Recently, Fran Unsworth, the Director of BBC News and Current Affairs, produced a briefing note that condemned the broadcaster’s coverage of man-made climate change for being too accommodating towards the viewpoints of those who deny it exists. In general, media coverage about the existence of climate change has done nothing to move the debate forward. It consistently provides a platform for both sides of the debate, even when the neigh-sayers have had considerably less if any, scientific evidence. It is for this reason that the debate must, to an extent, move on from fluctuating numbers, measurements and laboratories and towards questions about humanity’s plan of action in relation to this phenomenon. But the debate cannot move on unless people know it is over.
In Unsworth’s note, she includes a space for skeptics but not through questioning the realities of climate change. She puts forward that climate change skepticism should be scientifically based around “the speed and intensity of what will happen in the future” and henceforth the strategies governments should or shouldn’t use to combat it. This approach is more mindful of what deniers were trying to achieve in the first place – a global attitude of ‘let’s just do nothing’ and leave large corporations free to continue any industrial malpractice that accelerates the process to an unnatural rate.
This is not the shutting down of debate that deniers will no doubt claim it to be. In fact, it is quite the opposite. We are giving them a platform to express their hidden agenda. The truth behind deniers’ motivations has long been understated. To address climate change would be to admit that many of our most economically profitable practices in big business and our daily lives will have to change.

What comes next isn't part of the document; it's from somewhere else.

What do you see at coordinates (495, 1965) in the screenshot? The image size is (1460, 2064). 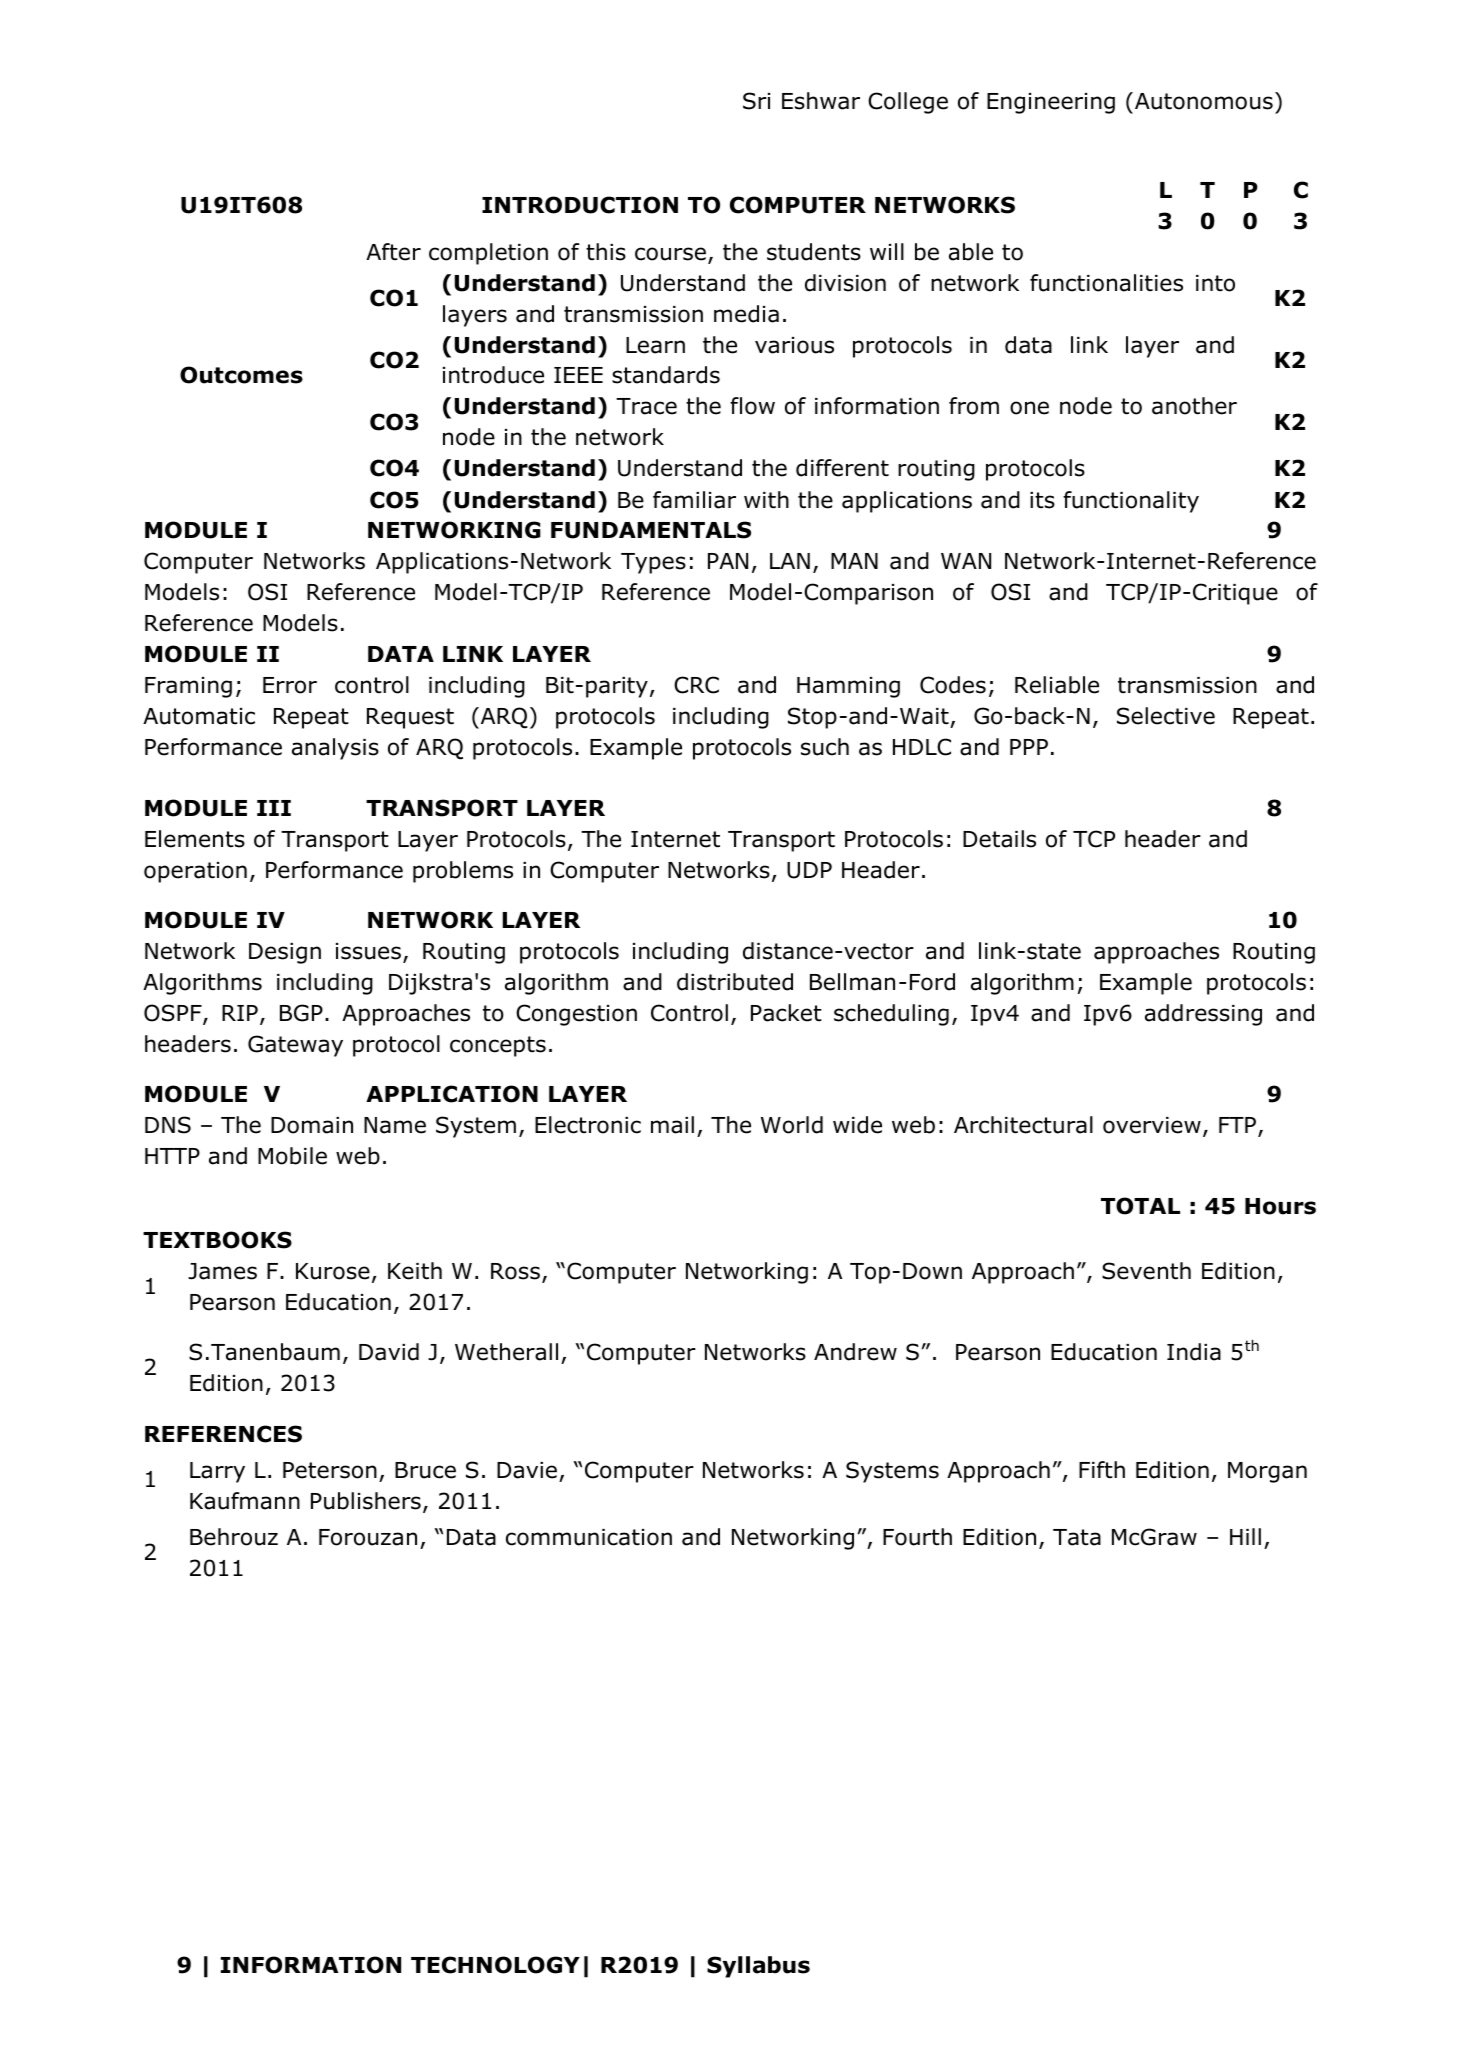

Yet to change the debate to address the very real issue, we have to invite those sitting on the fence to join the discussion. This would mean offering solutions to the problem that don’t require them to make significant changes to the way they live their lives. And that’s a good thing. The truth is, whilst the denying parties were busy trolling the scientifically sound truths about global warming, not much research was being done on addressing it. Ultimately, Unsworth is right; the media need to treat the existence of man-made climate change as a scientific truth as doing so would shift the focus of the debate entirely to engage all sides constructively once more. Scientists would receive funding from all sides of the political spectrum. This research would continue developing new, better, and cheaper solutions.
The overarching idea here is that with issues such as climate change, we need to establish a scientifically-grounded truth as quickly as possible, to allow us to all work towards solutions that protect the priorities of the whole political spectrum so that when the time arrives, we have multiple inexpensive solutions to choose from. Man-made climate change is a scientifically proven reality that we all live with and this is what media coverage needs to show. In the interest of the debate moving forward, the media must strike a balance concerning what can be done but also not spread doubt about a scientific phenomenon backed by a vast wealth of evidence.